A simplified and standardized neutralization enzyme immunoassay for the quantification of measles neutralizing antibody.

A simplified and standardized neutralization enzyme immunoassay (Nt-EIA) was developed to detect measles virus growth in Vero cells and to quantify measles neutralizing antibody. Heat-inactivated sera were diluted serially 4-fold and tested in duplicate. The 50% reduction point (50%RP) of virus growth was calculated using the Reed-Muench formula and the neutralizing antibody titre of test sera was converted into mIU/ml by comparing their 50%RP with that of the international standard serum. The optimal virus input and incubation time were found to be 50-100 plaque forming unit (PFU)/well and 64-72 h, respectively. The simplified Nt-EIA had a good reproducibility with only 3.7-4.2% of duplicate tests having a ratio > 4 in an evaluation of intra assay variation and the coefficients of variance were 2-9% in an evaluation of inter assay variation.
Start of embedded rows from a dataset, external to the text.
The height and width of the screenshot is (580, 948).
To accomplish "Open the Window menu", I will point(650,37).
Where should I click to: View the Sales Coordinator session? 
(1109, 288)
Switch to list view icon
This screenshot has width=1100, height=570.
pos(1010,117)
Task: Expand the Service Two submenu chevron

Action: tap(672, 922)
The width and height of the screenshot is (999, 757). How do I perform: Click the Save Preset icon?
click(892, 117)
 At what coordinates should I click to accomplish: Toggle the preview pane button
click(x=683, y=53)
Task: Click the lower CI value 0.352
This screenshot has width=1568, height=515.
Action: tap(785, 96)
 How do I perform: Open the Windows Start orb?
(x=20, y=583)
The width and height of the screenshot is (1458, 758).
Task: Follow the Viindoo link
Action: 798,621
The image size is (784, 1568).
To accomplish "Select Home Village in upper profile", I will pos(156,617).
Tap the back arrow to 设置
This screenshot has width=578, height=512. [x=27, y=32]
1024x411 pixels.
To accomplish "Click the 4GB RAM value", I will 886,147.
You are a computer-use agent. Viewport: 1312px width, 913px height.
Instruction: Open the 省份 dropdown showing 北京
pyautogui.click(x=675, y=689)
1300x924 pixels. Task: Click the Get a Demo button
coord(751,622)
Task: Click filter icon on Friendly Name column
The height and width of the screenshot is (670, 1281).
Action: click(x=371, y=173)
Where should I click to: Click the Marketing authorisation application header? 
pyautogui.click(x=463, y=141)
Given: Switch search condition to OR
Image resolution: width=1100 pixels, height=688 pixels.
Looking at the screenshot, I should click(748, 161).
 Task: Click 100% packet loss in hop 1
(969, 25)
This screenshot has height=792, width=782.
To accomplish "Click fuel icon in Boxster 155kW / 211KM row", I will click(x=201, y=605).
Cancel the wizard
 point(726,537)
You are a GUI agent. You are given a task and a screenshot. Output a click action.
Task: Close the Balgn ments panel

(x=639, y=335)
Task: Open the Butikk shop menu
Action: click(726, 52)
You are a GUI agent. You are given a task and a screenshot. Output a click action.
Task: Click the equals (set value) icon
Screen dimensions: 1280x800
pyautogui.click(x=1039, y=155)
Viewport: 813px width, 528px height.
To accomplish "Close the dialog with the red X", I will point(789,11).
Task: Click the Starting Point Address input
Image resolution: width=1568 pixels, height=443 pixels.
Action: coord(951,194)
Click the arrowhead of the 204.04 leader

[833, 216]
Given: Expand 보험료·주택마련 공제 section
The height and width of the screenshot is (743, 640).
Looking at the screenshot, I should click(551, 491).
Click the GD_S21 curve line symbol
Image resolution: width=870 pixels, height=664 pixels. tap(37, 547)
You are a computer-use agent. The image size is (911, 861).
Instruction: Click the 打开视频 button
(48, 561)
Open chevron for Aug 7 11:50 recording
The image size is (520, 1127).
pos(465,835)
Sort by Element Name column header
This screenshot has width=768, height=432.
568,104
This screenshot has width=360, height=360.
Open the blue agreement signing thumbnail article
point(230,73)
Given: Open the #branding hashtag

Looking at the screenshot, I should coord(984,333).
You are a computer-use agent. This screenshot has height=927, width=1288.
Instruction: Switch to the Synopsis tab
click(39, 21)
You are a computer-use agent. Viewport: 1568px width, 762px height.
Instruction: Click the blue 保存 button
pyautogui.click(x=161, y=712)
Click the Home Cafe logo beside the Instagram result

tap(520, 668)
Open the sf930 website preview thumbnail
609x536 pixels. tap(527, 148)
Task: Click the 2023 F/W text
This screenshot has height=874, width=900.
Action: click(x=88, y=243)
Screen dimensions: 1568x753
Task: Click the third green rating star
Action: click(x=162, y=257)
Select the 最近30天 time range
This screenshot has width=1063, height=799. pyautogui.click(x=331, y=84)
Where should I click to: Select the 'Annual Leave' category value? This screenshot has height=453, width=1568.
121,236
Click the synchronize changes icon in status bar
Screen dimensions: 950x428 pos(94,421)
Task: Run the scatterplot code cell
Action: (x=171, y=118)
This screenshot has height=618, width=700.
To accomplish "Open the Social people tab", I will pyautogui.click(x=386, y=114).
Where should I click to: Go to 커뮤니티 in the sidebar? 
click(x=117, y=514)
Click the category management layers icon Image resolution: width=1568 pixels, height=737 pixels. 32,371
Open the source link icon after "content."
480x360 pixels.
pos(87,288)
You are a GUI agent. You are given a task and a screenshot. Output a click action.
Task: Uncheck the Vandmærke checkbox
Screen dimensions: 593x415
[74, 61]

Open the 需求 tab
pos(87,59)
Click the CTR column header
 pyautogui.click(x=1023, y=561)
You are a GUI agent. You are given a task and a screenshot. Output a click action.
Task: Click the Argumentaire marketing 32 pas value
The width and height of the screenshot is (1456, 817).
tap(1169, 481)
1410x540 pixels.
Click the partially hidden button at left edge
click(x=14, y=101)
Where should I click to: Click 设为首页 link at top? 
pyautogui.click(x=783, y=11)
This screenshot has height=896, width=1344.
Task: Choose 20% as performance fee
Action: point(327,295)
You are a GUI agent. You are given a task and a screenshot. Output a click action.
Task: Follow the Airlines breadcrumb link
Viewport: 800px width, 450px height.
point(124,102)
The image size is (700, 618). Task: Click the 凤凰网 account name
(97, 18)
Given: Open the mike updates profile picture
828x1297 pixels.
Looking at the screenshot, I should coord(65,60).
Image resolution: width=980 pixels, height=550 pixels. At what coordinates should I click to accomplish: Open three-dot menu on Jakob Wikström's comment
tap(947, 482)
In addition, the simplified Nt-EIA had a high sensitivity(98.6%), specificity (100%) and agreement (98.8%) in qualitative comparison with plaque reduction neutralization test (PRNT). In quantitative comparison, the correlation coefficient between Nt-EIA and PRNT was 0.83 without log transformation or 0.77 after log transformation and 90% of 61 positive sera had a ratio < 4 between antibody titre tested by the two methods. The simplified Nt-EIA is thus a suitable alternative to the PRNT for the quantification of measles neutralizing antibody.